Black and White
Color
We had our first major snowstorm which meant....dress warm, put on my high top boots, load up my camera and take a hike on the golf course. (I need snow shoes, the snow was very deep and hard to walk in). I was outside for about two hours, loving every minute and I will do this more often.
While out in the snow, I was trying to remember instructions my old mentor, shared when taking images of the snow. I realized after this shoot I need to step up my F-Stop....I think that will help cutting down the blue snow. I will have practice this winter for sure.
9 comments:
I like both photos. That is a lovely scene with snow on the evergreens. It will unlikely we get any snow here in AL this winter but I need to read more on my camera. I was thinking it has a snow mode, not sure. Thanks for sharing your snow. Helen
Very nice, we got a flurry yesterday, but nothing stuck as is the norm around here. Snow is interesting to shoot for several reasons. I might actually do a tutorial on it in a couple of weeks. It is not so much your aperture that makes the change, as you need to keep the depth of field that you want in the shot. What makes the difference is opening the exposure up either with the shutter or just the exposure compensation feature. You want to meter on the snow itself and assign it a value somewhere between +1.0 and +2.0 depending on how much detail you want to show. I usually go for +1.7 when I'm shooting snow when metered from a well lit patch. This keeps it from blowing out, but will also keep it from rendering gray.

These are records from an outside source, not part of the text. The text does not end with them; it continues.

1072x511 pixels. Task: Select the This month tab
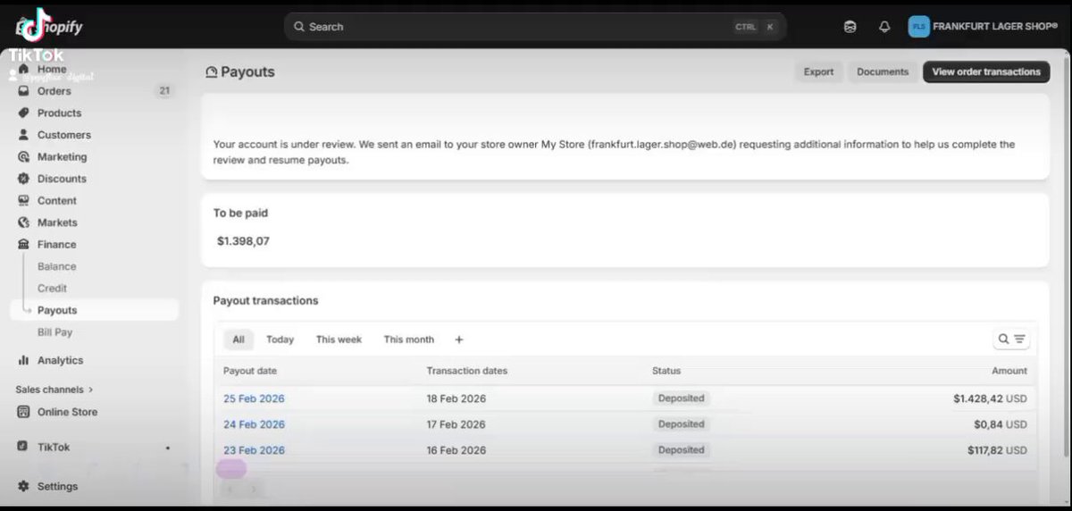click(x=409, y=339)

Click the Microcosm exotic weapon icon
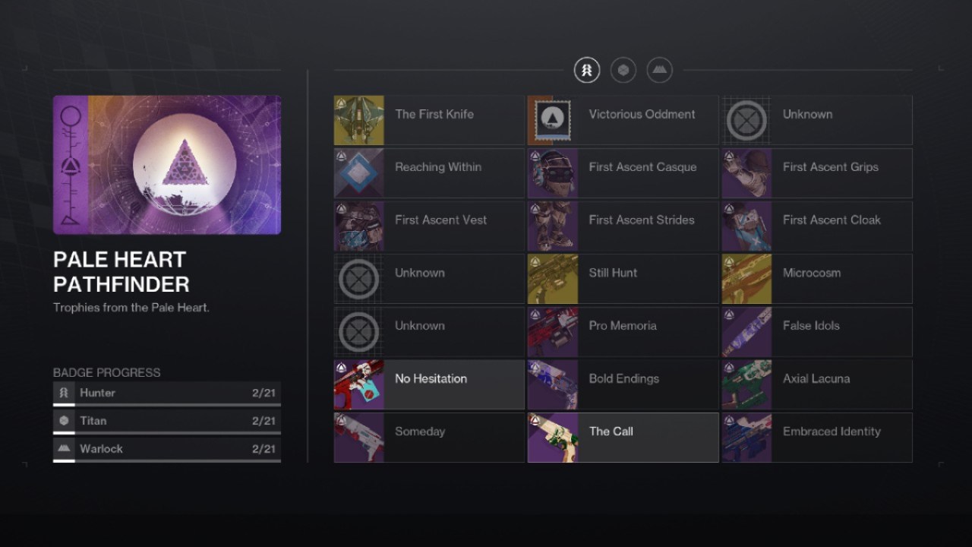coord(746,279)
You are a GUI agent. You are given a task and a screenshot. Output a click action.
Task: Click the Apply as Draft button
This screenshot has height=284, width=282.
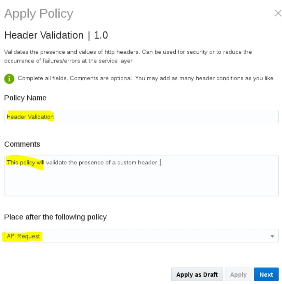click(197, 275)
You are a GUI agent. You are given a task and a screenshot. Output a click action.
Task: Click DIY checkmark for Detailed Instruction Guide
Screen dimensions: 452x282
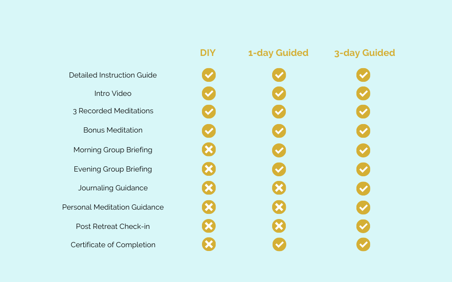(x=209, y=75)

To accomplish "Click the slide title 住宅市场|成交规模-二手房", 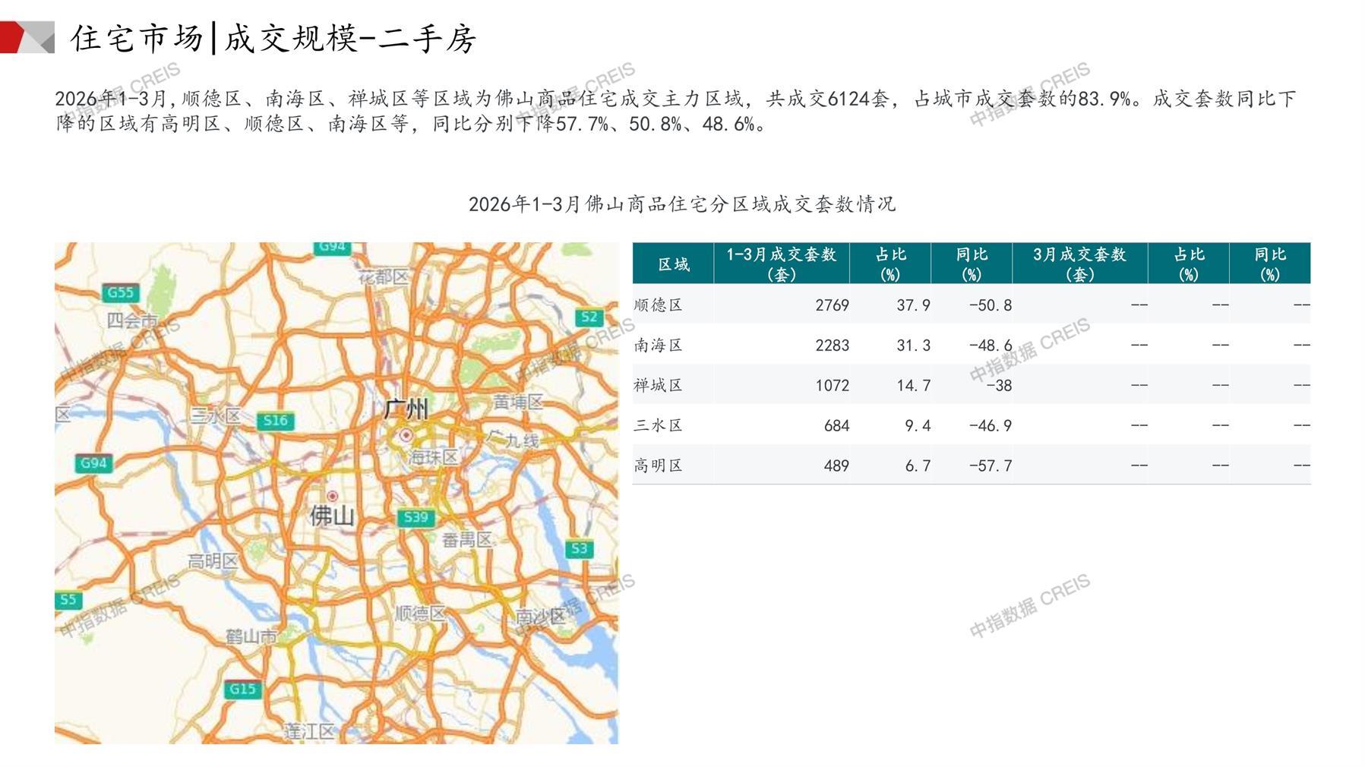I will 273,38.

Your blue cast that you are seeing is from the color temperature of the scene. This needs to be corrected for the shot to retain the proper balance. The best thing to do is to adjust the White Balance to "Cloudy" which will warm the scene up. If that doesn't work, you can use an 81A warming filter, but don't go any more than the "A" because you will lose the white and have orange snow.
Greg
Very nice, we got a flurry yesterday, but nothing stuck as is the norm around here. Snow is interesting to shoot for several reasons. I might actually do a tutorial on it in a couple of weeks. It is not so much your aperture that makes the change, as you need to keep the depth of field that you want in the shot. What makes the difference is opening the exposure up either with the shutter or just the exposure compensation feature. You want to meter on the snow itself and assign it a value somewhere between +1.0 and +2.0 depending on how much detail you want to show. I usually go for +1.7 when I'm shooting snow when metered from a well lit patch. This keeps it from blowing out, but will also keep it from rendering gray.

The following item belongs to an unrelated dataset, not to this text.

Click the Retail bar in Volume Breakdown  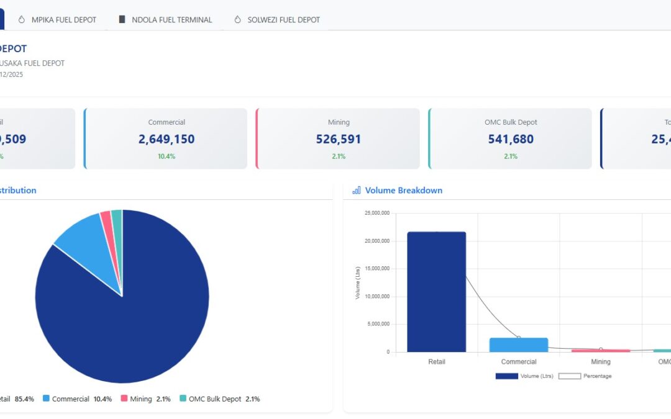click(437, 292)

Your blue cast that you are seeing is from the color temperature of the scene. This needs to be corrected for the shot to retain the proper balance. The best thing to do is to adjust the White Balance to "Cloudy" which will warm the scene up. If that doesn't work, you can use an 81A warming filter, but don't go any more than the "A" because you will lose the white and have orange snow.
Greg
Beautiful! We didn't get as much. We are suppose to get another 2-4 inches tonight though.
Very pretty. We rarely get snow in the Outer Hebrides - usually in March lol
pretty!
~~Make it a Great day~~
Sharon
http://journals.aol.com/buggieboo1/ImASurvivor/
Betty, lovely image, both versions. If you'd like to keep color, you can change the white balance and/or apply a warming filter in Photoshop. B/W is fine though...as I said.
~Vicki
Pretty....
Linda :)
The snow is pretty but you can have it. lol I like the weather we get here in Vegas.